After briefly checking North East Harbour and rejecting it as a venue for their work, they continued to Perseverance Harbour and Garden Cove. There, finding that there was insufficient space for their encampment and equipment and that nothing had survived in the vegetable garden except for a few cabbages, they set up their camp in Venus Bay instead.

September was occupied by unloading the Vire, erecting several prefabricated buildings and constructing a 20 m stone jetty. Pens were built for the sheep and pigs brought as food. On 22 September one of the technicians, Paul Duris, died of typhoid fever and was buried on the point opposite Venus Bay.

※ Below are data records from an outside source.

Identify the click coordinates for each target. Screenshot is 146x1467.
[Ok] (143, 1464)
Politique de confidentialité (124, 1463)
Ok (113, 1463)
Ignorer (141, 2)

The encampment was ready for occupation on 1 October. From mid October until mid November the Vire was away and the expedition members filled their time testing their equipment and repairing that which had been damaged on the outward voyage. Filhol collected natural history specimens and observed the wildlife. The weather was not helpful; the expedition endured a series of storms which caused damage to the buildings.

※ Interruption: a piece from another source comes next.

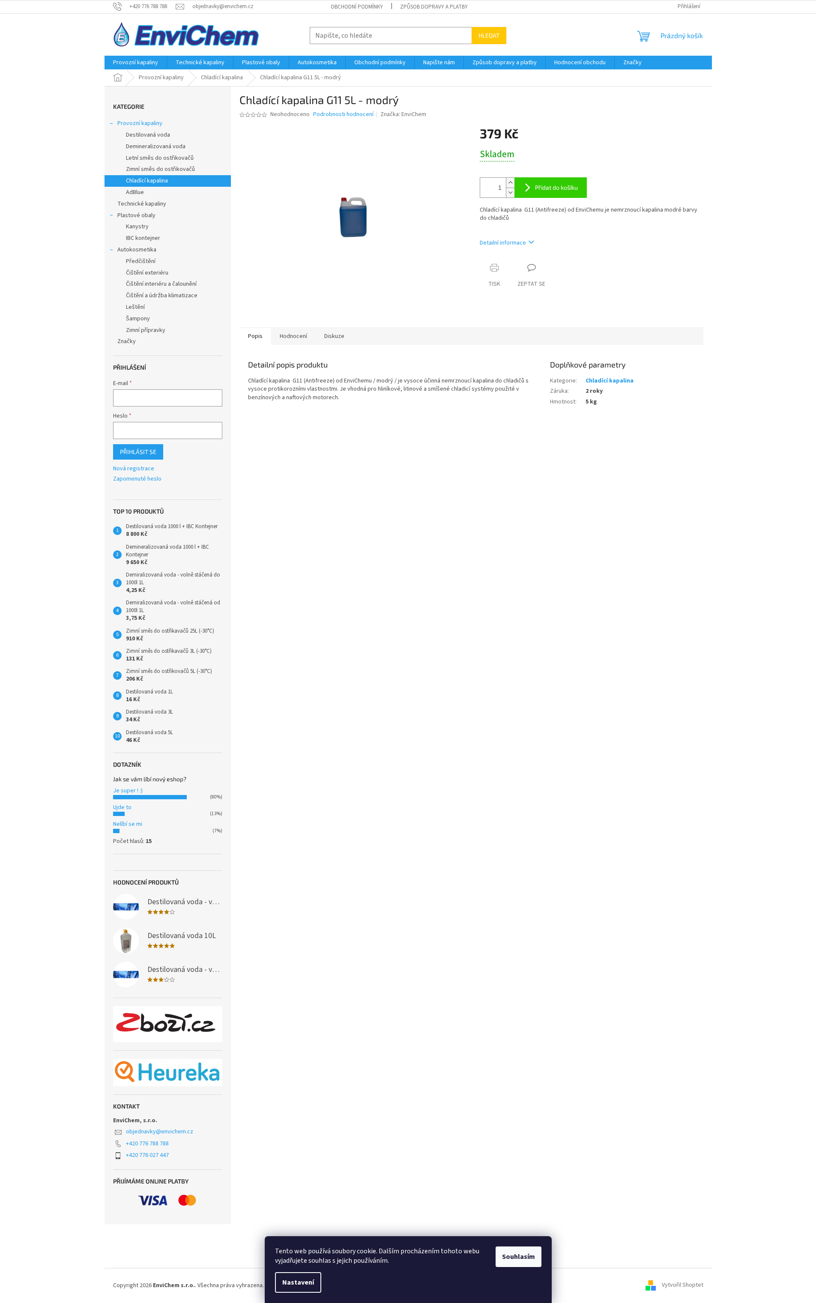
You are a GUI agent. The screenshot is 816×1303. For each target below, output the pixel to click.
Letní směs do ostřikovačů (160, 158)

On 9 December the skies were cloudy, though as the time of the transit approached the Sun appeared briefly giving the observers a view of Venus against the Sun's corona – a view obscured by clouds at the moment of first contact. They also had a twenty-second view of Venus at the end of the transit between third and fourth contacts as it was half off the Sun's disc. No useful measurements were able to be made.

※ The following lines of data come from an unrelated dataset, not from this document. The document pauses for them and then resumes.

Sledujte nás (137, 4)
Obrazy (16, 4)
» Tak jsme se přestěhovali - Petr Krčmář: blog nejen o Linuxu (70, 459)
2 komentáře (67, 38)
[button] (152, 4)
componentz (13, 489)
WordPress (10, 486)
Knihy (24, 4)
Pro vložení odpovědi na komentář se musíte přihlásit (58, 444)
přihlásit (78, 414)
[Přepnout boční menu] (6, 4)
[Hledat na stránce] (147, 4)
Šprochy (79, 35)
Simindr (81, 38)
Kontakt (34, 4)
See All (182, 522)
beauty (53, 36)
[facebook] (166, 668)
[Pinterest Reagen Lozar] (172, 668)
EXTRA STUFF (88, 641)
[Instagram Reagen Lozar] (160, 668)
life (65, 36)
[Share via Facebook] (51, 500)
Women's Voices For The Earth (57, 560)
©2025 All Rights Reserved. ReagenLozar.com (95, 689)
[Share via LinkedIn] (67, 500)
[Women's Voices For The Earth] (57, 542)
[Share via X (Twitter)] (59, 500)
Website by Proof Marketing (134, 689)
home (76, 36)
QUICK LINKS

It took three weeks for the expedition to dismantle their camp and load the ship. They departed on 28 December. Although observations and measurements of the transit had been unsuccessful, Filhol published a comprehensive account of his examination of the natural history of the island, while the chart produced by the naval officers subsequently formed the basis of maps of the island and British Admiralty charts for several decades. Many geographic features were named by the expedition after its own personnel and members of the transit committee in Paris, as well as for other expedition-related objects, including:

- Courrejolles Point
- De la Vire Point
- Filhol Peak
- Garden Cove
- Jacquemart Island

- Mount Azimuth
- Mount Dumas
- Mount Faye
- Mount Fizeau

- Mount Paris
- Puiseux Peak
- Venus Bay
- Yvon Villarceau Peak

==Other expeditions==
The Campbell Island expedition was one of six French expeditions sent to observe the 1874 transit. The other two sites in the southern hemisphere were Île Saint-Paul in the Indian Ocean and Nouméa in New Caledonia, while in the northern hemisphere French astronomers visited Nagasaki in Japan, Beijing in China, and Saigon in Vietnam. Other countries which sent similar expeditions were the Netherlands, United Kingdom, Germany and the United States.